Roanoke Times Copyright (c) 1995, Landmark Communications, Inc. DATE: TUESDAY, August 22, 1995 TAG: 9508230024 SECTION: WELCOME STUDENTS PAGE: WS-20 EDITION: NEW RIVER VALLEY SOURCE: WENDY L. TURNER SPECIAL TO THE ROANOKE TIMES DATELINE: LENGTH: Medium
"Hi. How are you?''
"Fi-i-ne, thank you. How are yo-u-u?''
"Very well."
The tall, blonde girl looked at me, smiled and spoke. "I've been dying to ask, are you from Georgia?''
Stunned, my lower jaw dropped as I replied, "No, I'm from Franklin County. It's about a hundred miles from here."
Thinking this person must have been from north of the Mason-Dixon line to ask such a question, I politely asked her where home was.
"Richmond."
"Oh."
This was typical of my first week, month, year at college. Actually, it lasted my entire tenure at RU.
I came to Radford University in the fall of 1988, a naive, innocent, passive 17-year-old girl from a rural area in Southwest Virginia.
I grew up among the hills of Turkeycock Mountain between my home in Sago and my grandparents' farms in Pittsylvania County.
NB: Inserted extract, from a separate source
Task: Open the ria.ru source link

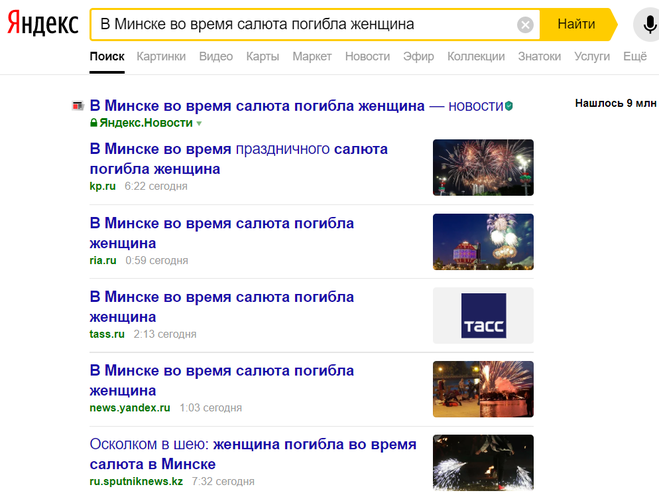Action: 103,261
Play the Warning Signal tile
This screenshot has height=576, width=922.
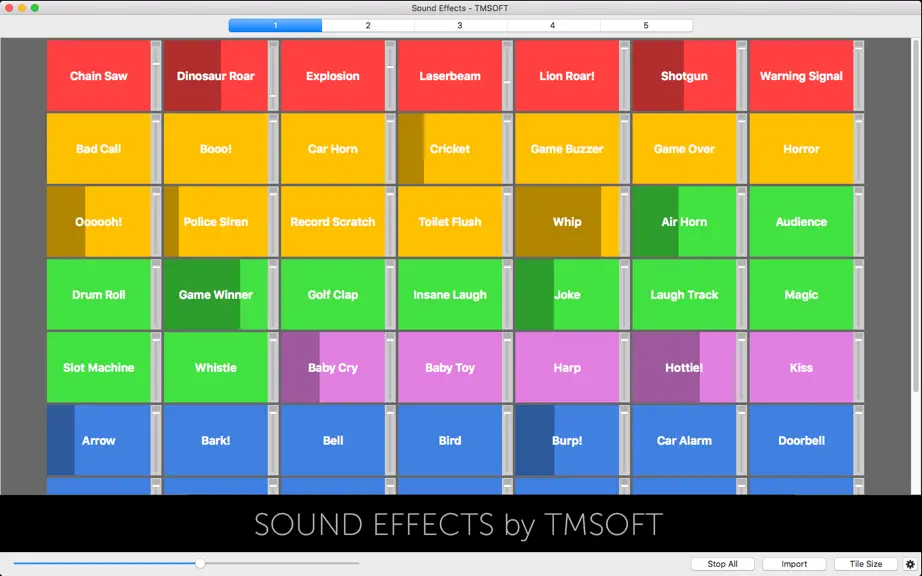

My childhood days were spent in tobacco fields, riding my bike down dirt roads with my dog barking excitedly by my side, avoiding snakes and poison oak while I swam in the Pigg River, and playing in the stream behind my grandmother's house with my cousins and the bullfrogs.
As I hit adolescence, I began to wander into the world of pop music, make-up and parties, like all teen-agers. After high school graduation, I packed my belongings to start my new college life. I was consumed by that worn-out cliche about being ready to take on the world.
I never expected to feel "lost" in what I considered to be my own back yard. Radford was a small town in Southwest Virginia, and I was a country girl. Besides, it was close to home, which meant things couldn't be too different.
Yeah, right.
While I watched "Little House on the Prairie" reruns, everyone else was tuned into MTV. I wore blue jeans and button-up shirts instead of the ever-popular hippie and Rastafarian looks. While other girls decorated their rooms with pictures of Bob Marley and perfectly sculpted men, I adorned my walls with pictures of Scarlett and Rhett in their Southern glory. Beside them hung an American flag. I didn't understand why my hall mates from NOVA giggled at what was such an obvious paradox to them.
They were from where?
This place called NOVA haunted me for weeks. Hundreds of my peers introduced themselves as being from this elusive area. Too embarrassed to ask where it was, I would smile and nod my head. I figured out it was accessible by car when I saw sign after sign tacked up all over campus about students who wanted to catch rides there. Imagine my embarrassment when I learned that NOVA was not one particular place but rather the northern region of my own state.
I knew I would meet people from all over the country who spoke and acted different from me. But just how different could things get on a college campus that offered a minor in Appalachian Studies?
I got my answer when I met Lori.
Lori introduced herself as being from the Philippines, but she had lived on most every continent. She spoke with an accent that was a cross between British and something else I could never pinpoint. Her features were a mystery to me because her dark hair was always in her face.
She had brought everything she owned in one huge suitcase that was filled with fertility symbols, exotic scarves and letters from her Sting look-alike boyfriend from England. She was into theater and kept late hours, returning home in the early morning to take a shower and get a few hours of sleep. She smoked clove cigarettes in the no-smoking section.
And I thought I was a rebel for sneaking my pet hamster into the dorm.
To put it politely, Lori and I were cultural confusions. I didn't understand her left-wing liberalized views and she didn't understand my conservative ones. She often remarked that she would like to visit the area I grew up in order to "understand me better."
I never would have predicted an outsider would invade my turf and call me different.
Certainly the cultural and linguistic differences didn't stop here.
But after the initial stages of surprise and mixed emotions, I came to appreciate the diversity I encountered and eventually intermingled with.
Lori and I became close friends and made many memories until she left for her next destination. I imagine her to be in the African countryside, New York City, or Japan.
Even though I have visited the illustrious NOVA, New York and Great Britain, I, however, prefer the security of a region I always expect to call home.
By the way, someone in London asked if I was from Texas.